Open Garve opened 4 years ago
This might be a problem of multiprocessing in windows. I can't reproduce the issue in Linux.
@Garve could you add the following lines at the top of your script to see if the issue persists:
import os
os.environ["CUDA_VISIBLE_DEVICES"] = ""
I don't have Windows environment so it's hard to guess the issue. My best bet is due to this issue.
Hi! Sorry for the late answer. No, it still doesn't work, sadly.
Hi, I am also having this same problem, but I am on Ubuntu 18.04, not Windows. When I run with num_chains=1
, everything is fine, the progress bar fills up. When I run with num_chains=2
, it displays two empty progress bars (at least in jupyter lab), after waiting a little while a third progress bar pops up (using stderr), that immediately crashes the kernel:
Sometimes the third progress bar does not pop up at all and the script just hangs forever. I tried @fehiepsi 's cuda devices fix but that did not change anything.
@ecotner Could you paste part of error message in the console? It might give us some hints. Also, did you run mcmc
two times? IIRC there is a limitation (see also this topic) of using PyTorch multiprocessing in jupyter lab.
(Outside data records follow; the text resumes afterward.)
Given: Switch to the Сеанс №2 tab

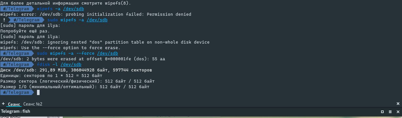Looking at the screenshot, I should (x=33, y=104).
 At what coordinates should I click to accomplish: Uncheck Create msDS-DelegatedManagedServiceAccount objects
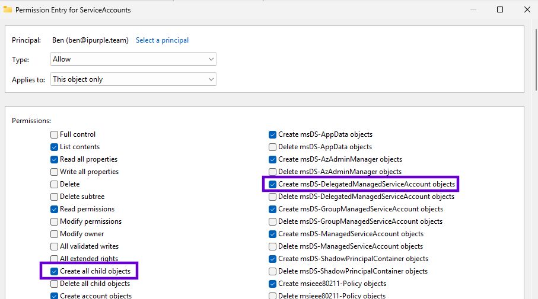273,184
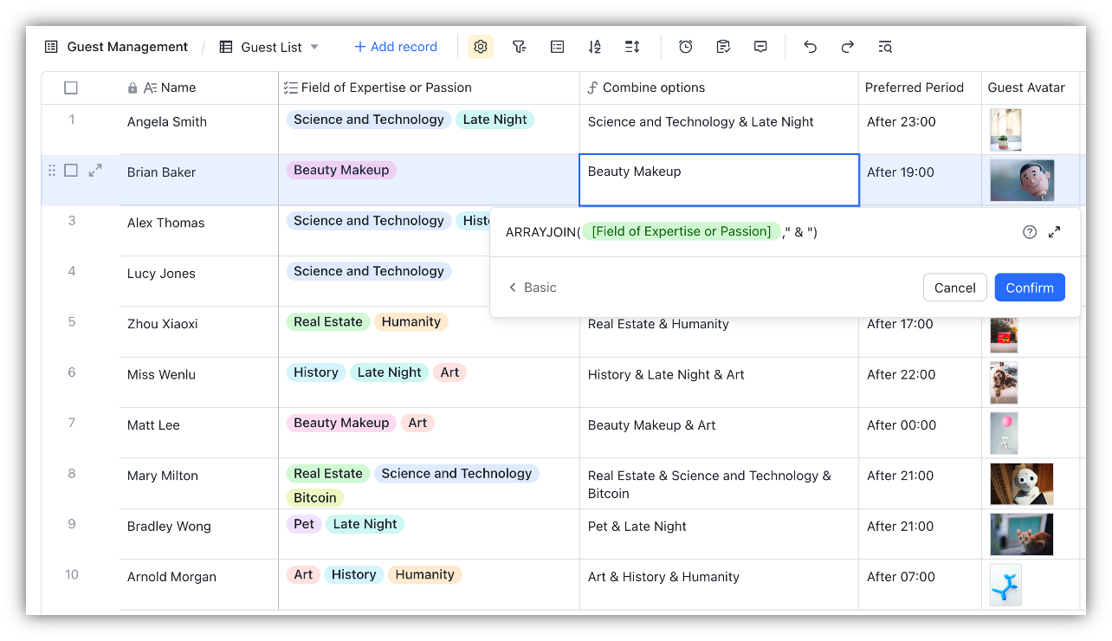Expand the Brian Baker record

click(x=95, y=171)
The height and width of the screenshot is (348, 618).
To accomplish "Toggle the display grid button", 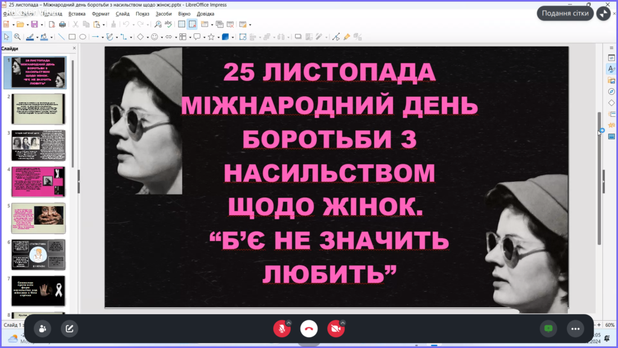I will pyautogui.click(x=181, y=24).
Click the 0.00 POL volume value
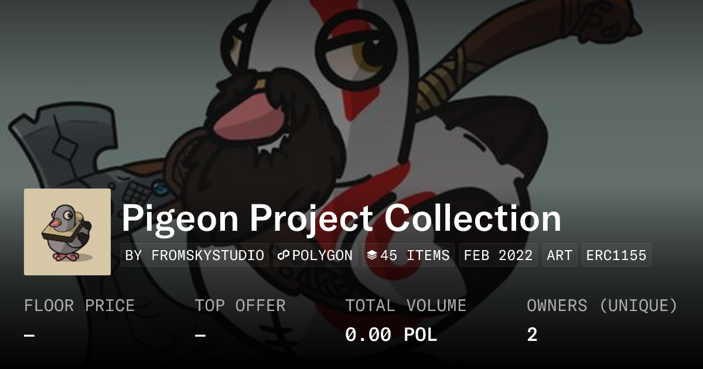 pos(391,335)
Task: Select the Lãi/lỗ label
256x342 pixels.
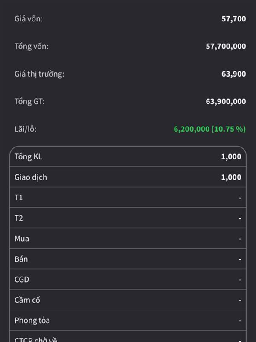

I'm getting similar behavior on Mac, Linux and Windows. The sampler just hangs when the progress bar appears for multiple chains. Single chains work fine. I have tried using CPU on all platforms and GPU on Linux.
Hi @fonnesbeck, I just installed a fresh pyro on a new conda environment on Linux. The topic model works for me in jupyterlab and jupyter notebook. But if I make a second mcmc run, I got [ERROR LOG CHAIN:0]Unable to handle autograd's threading in combination with fork-based multiprocessing. See https://github.com/pytorch/pytorch/wiki/Autograd-and-Fork
. This could be a hint I guess.
OK, thanks. Interestingly, I can get it going on Linux with GPU if I remove the mp_context="spawn"
flag that is recommended in the docstring. However, after 10 or so iterations on each chain the MCMC run really slows down, to the point where its actually much faster to run a single chain. You can see this in the screen capture below, which shows 2-chain and single-chain sampling rates being drastically different:
I guess it is expected if moving tensors in/out/across processes is costly. From our experience, making multiprocess works on PyTorch is quite tricky and sadly, we don't know what is the best practice to apply for MCMC (probably it is just a matter of changing a few lines of code to make MCMC run more efficiently). :(
Hi!
I tried to implement some very simple Bayesian Regression via NUTS/MCMC. It works well, if I use a single Markov Chain, however, when I increase the number, the program does not stop anymore (but also doesn't yield any error message).
If you set num_chains to 1, it will work.
Pyro 1.2.1 PyTorch 1.4.0+cpu Python 3.7.6 (tags/v3.7.6:43364a7ae0, Dec 19 2019, 00:42:30) [MSC v.1916 64 bit (AMD64)] Windows 10
Thanks for help!